Prompt: In the records below, find the line containing "Given: Open MAHLE" and return it together with every later line, exactly as written; pictures are to be omitted.

Collected data:
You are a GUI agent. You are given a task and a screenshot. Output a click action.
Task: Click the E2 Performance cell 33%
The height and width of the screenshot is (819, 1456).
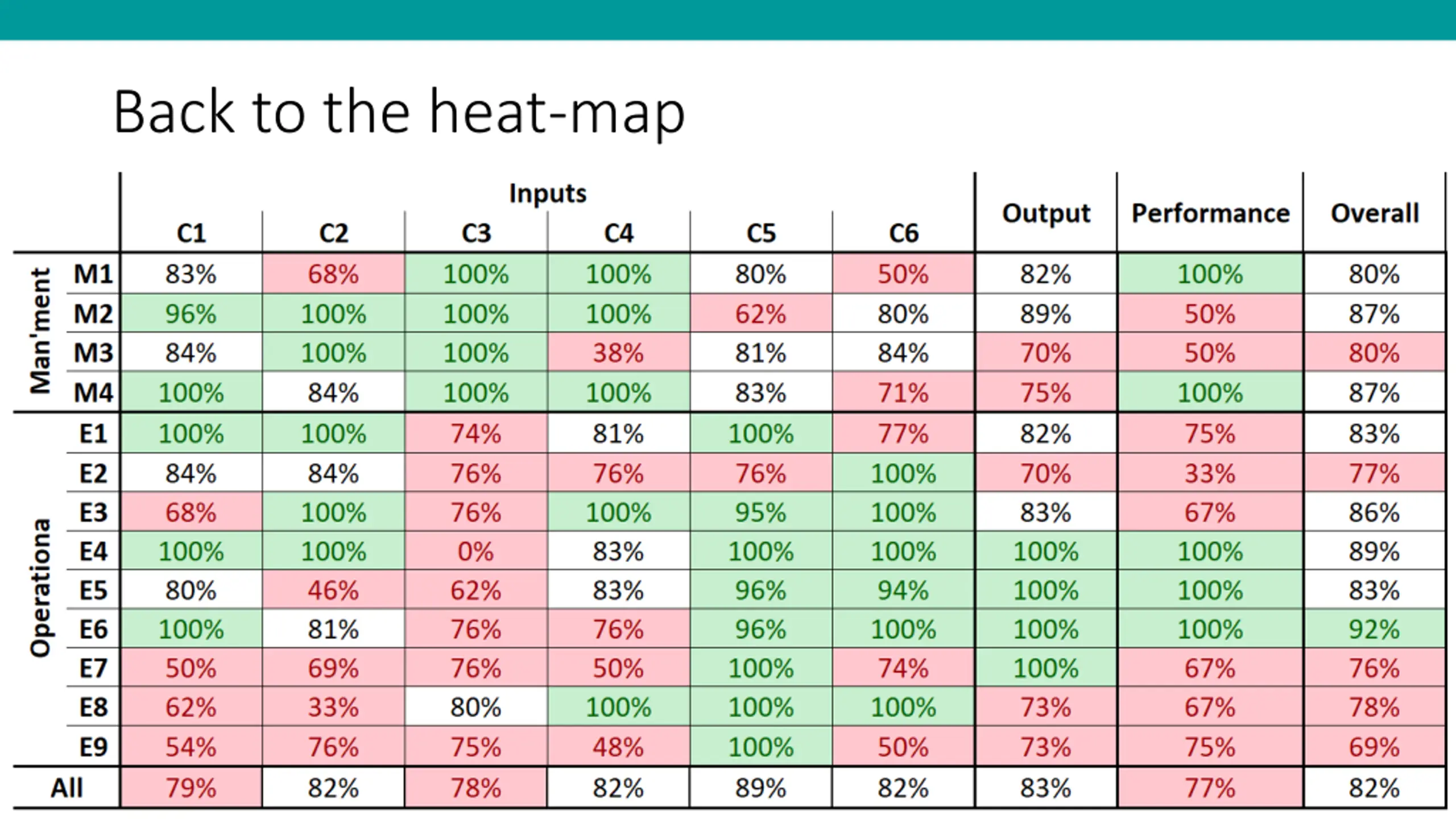click(1210, 473)
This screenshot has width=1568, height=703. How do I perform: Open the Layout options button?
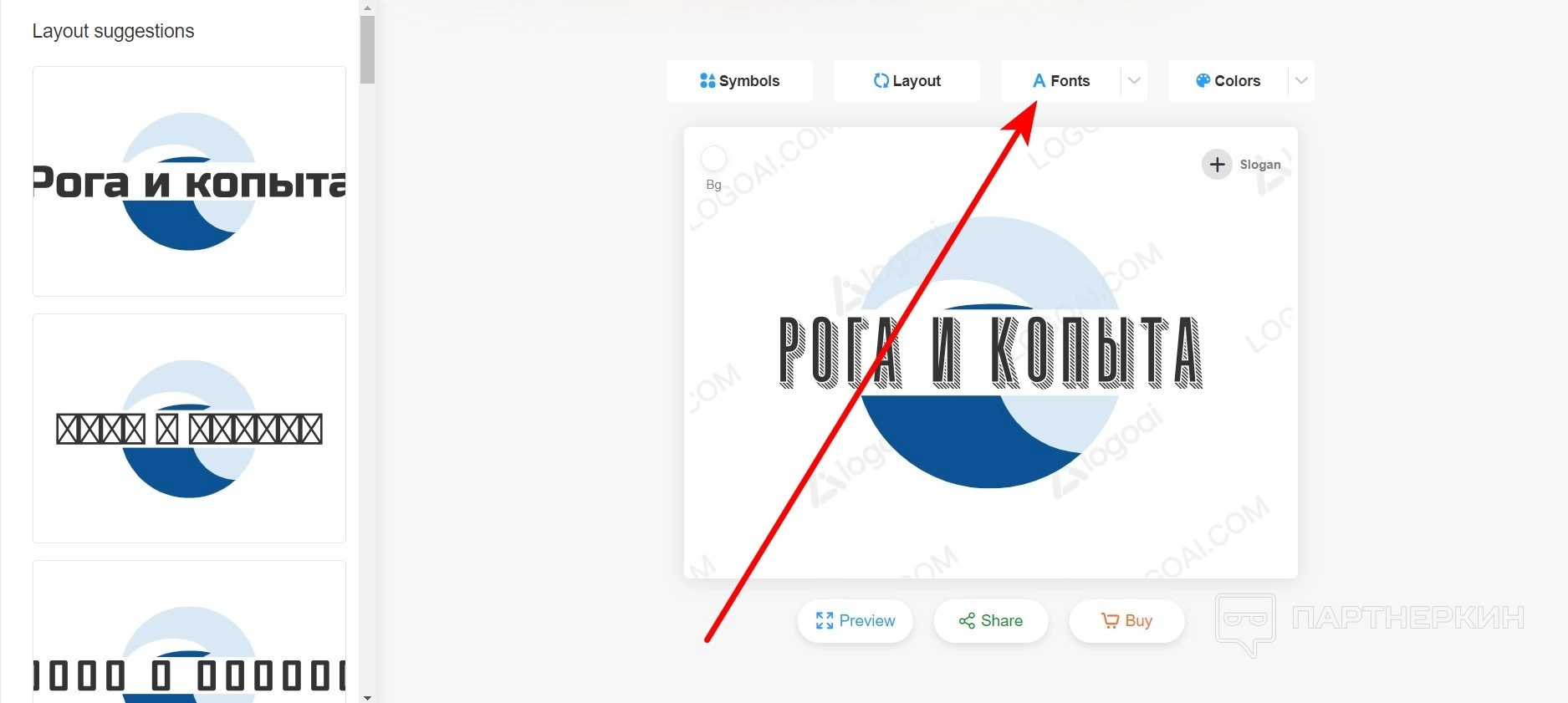(907, 81)
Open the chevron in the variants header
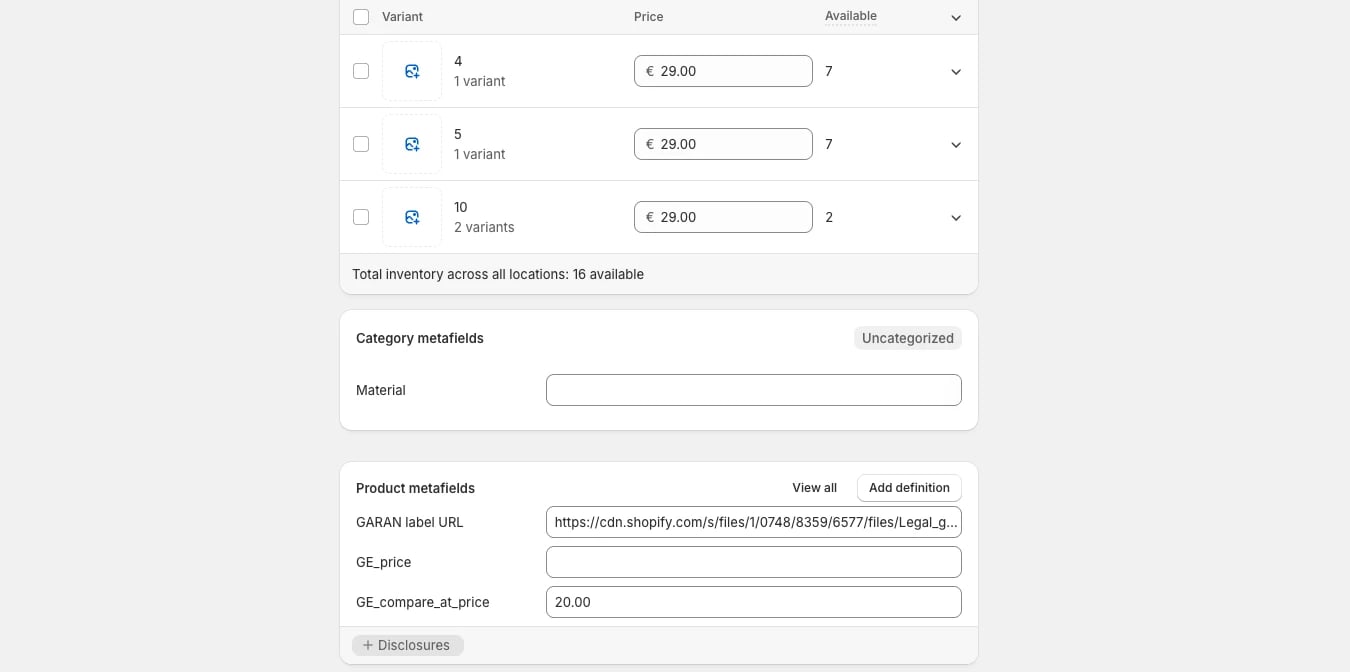The width and height of the screenshot is (1350, 672). point(956,18)
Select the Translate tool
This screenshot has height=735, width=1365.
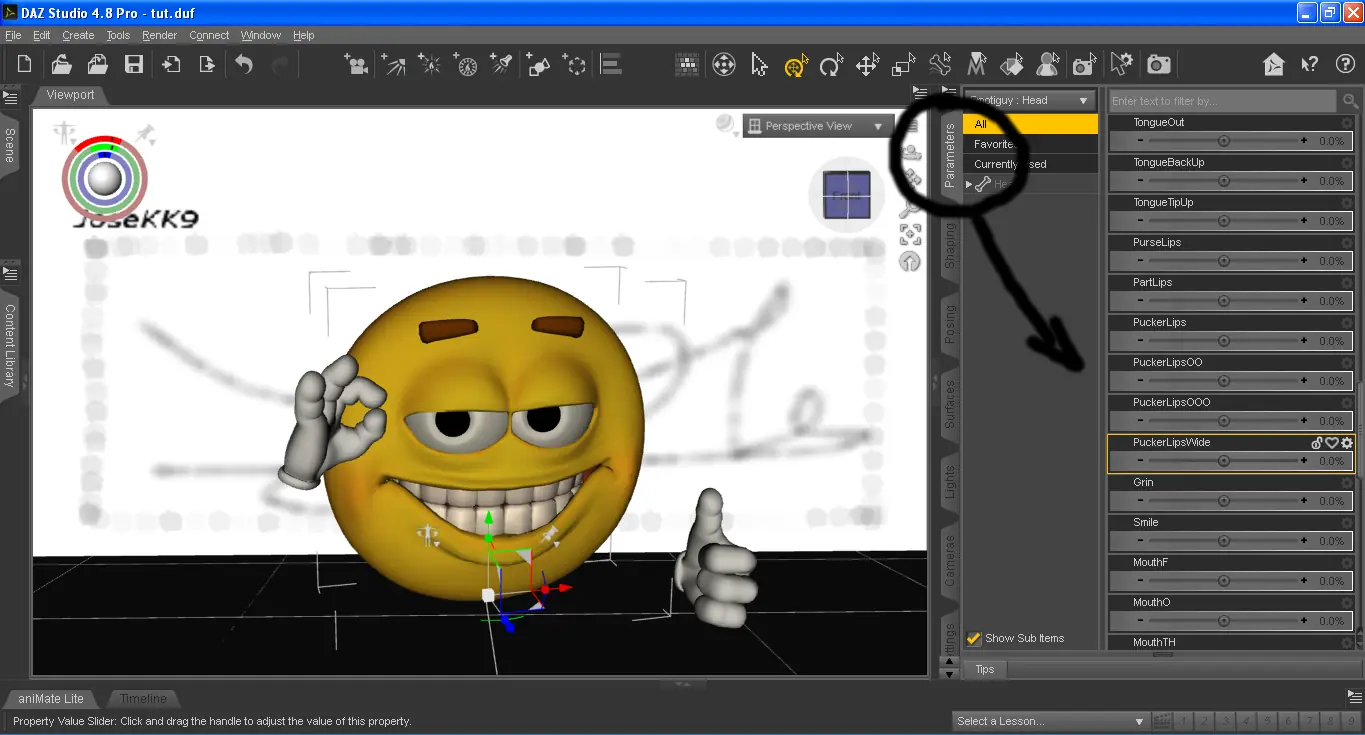866,63
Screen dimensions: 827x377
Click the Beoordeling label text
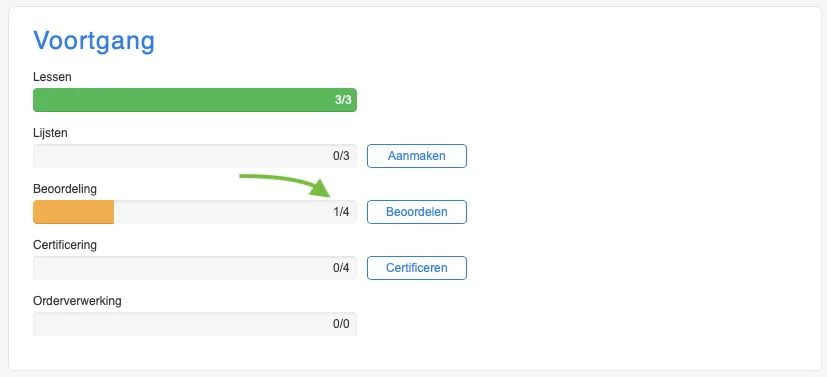coord(65,189)
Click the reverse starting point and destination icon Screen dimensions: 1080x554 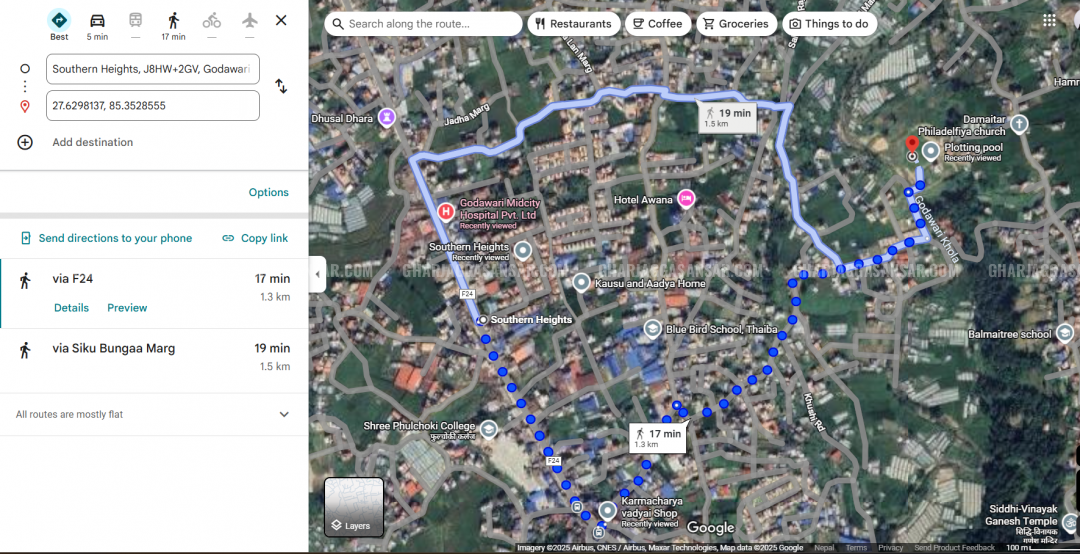tap(281, 87)
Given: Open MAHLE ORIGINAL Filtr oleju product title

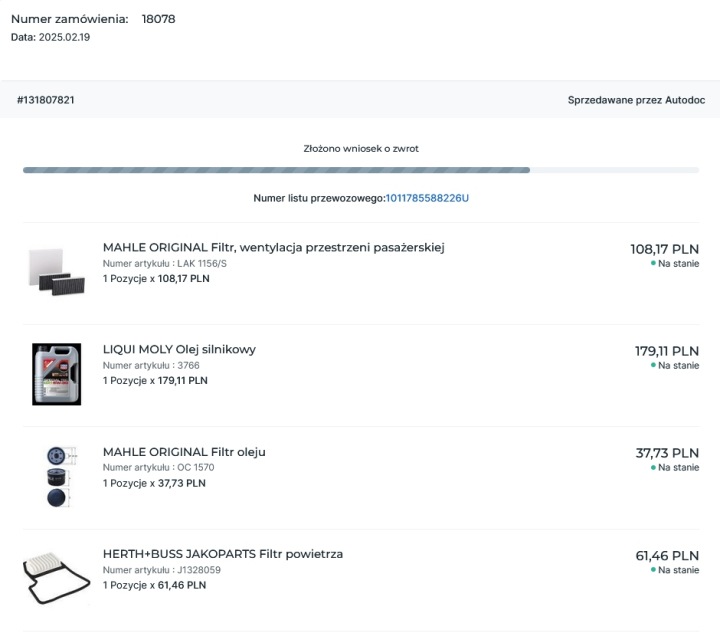Looking at the screenshot, I should point(184,452).
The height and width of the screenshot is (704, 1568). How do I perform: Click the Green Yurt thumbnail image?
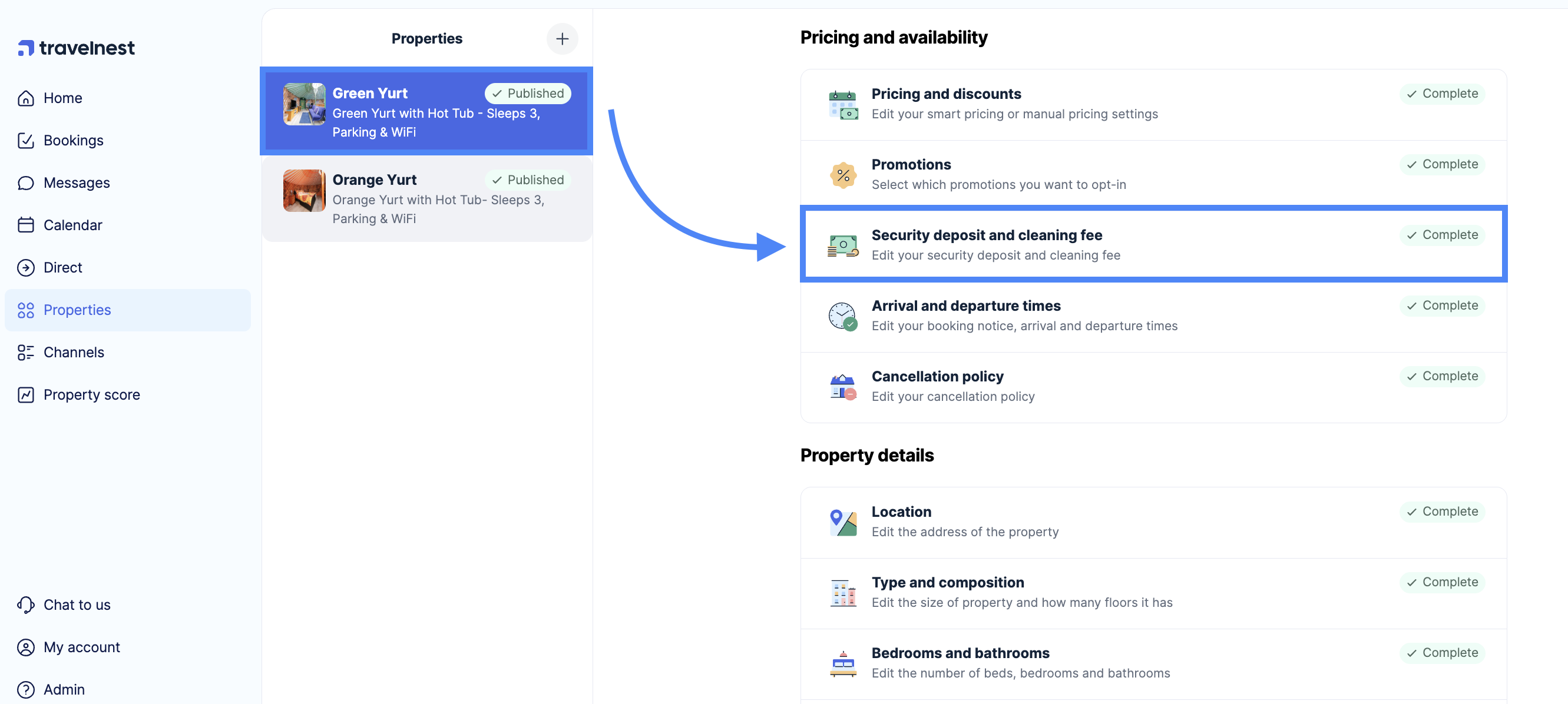pyautogui.click(x=304, y=104)
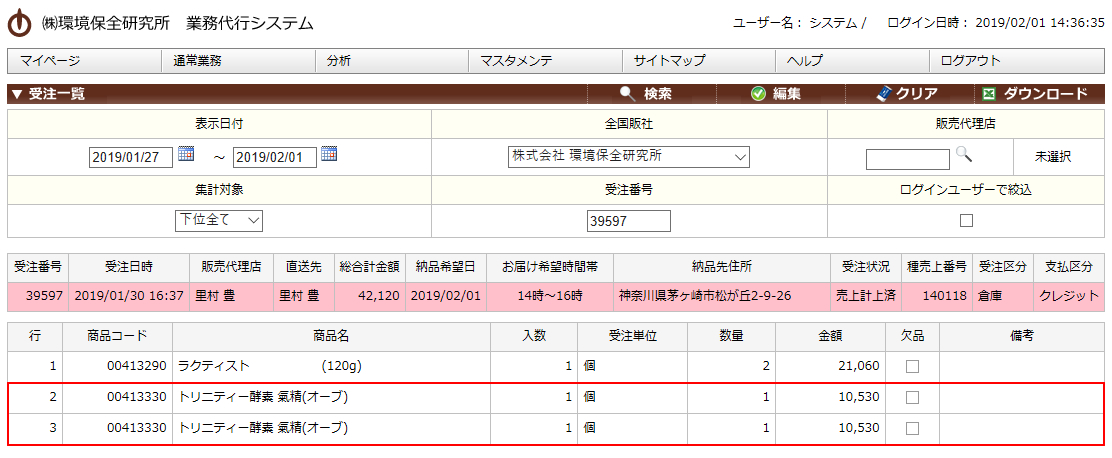Expand the 集計対象 下位全て dropdown

(x=219, y=220)
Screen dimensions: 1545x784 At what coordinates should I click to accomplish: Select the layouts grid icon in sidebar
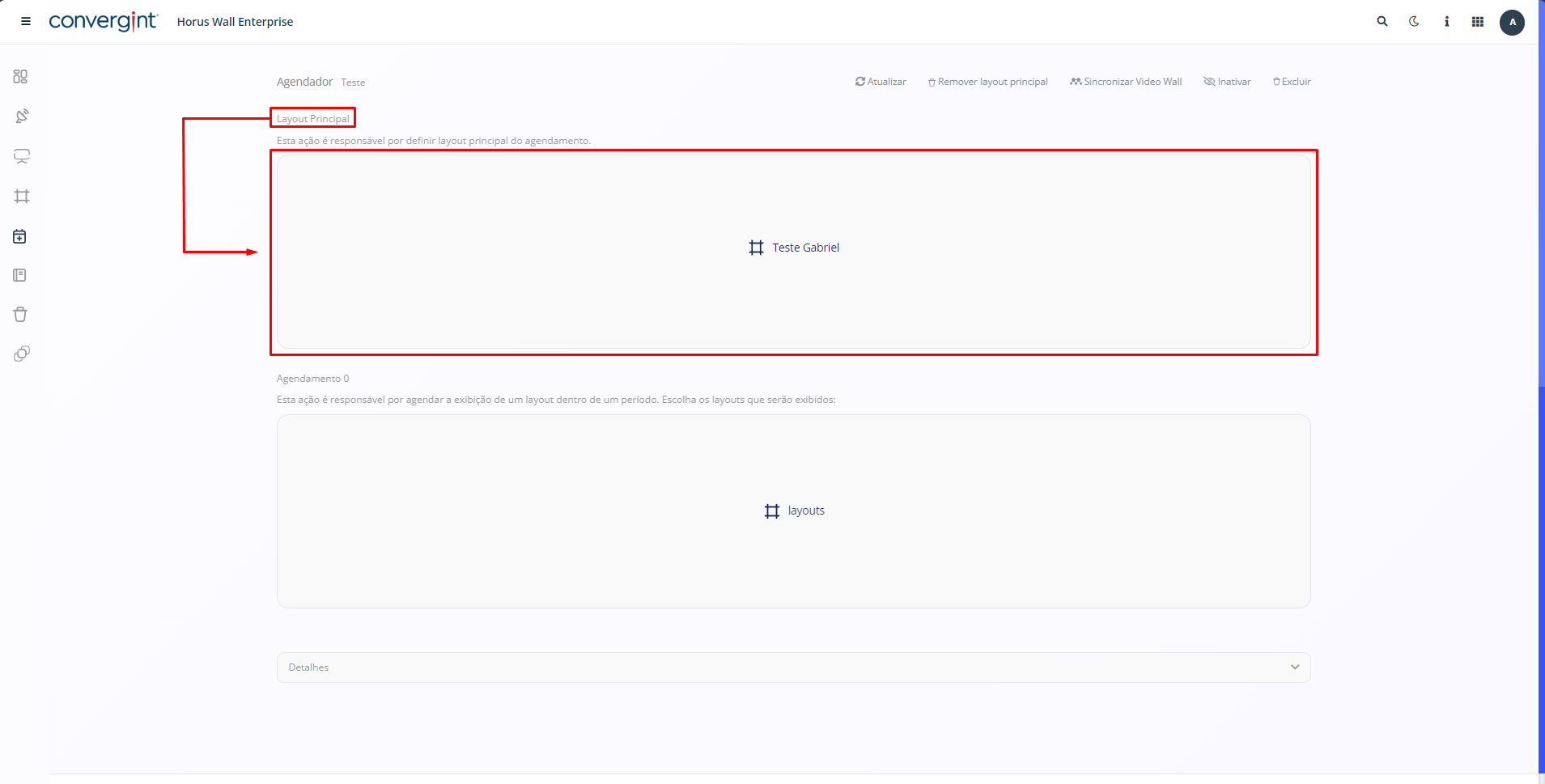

Exercise output:
Given: Open MAHLE ORIGINAL Filtr oleju product title

Looking at the screenshot, I should point(184,452).
The height and width of the screenshot is (704, 1568). How do I perform: Click the Green Yurt thumbnail image?
pyautogui.click(x=304, y=104)
Expand the 集計対象 下位全て dropdown

(x=219, y=220)
Screen dimensions: 1545x784 At what coordinates should I click to accomplish: Select the layouts grid icon in sidebar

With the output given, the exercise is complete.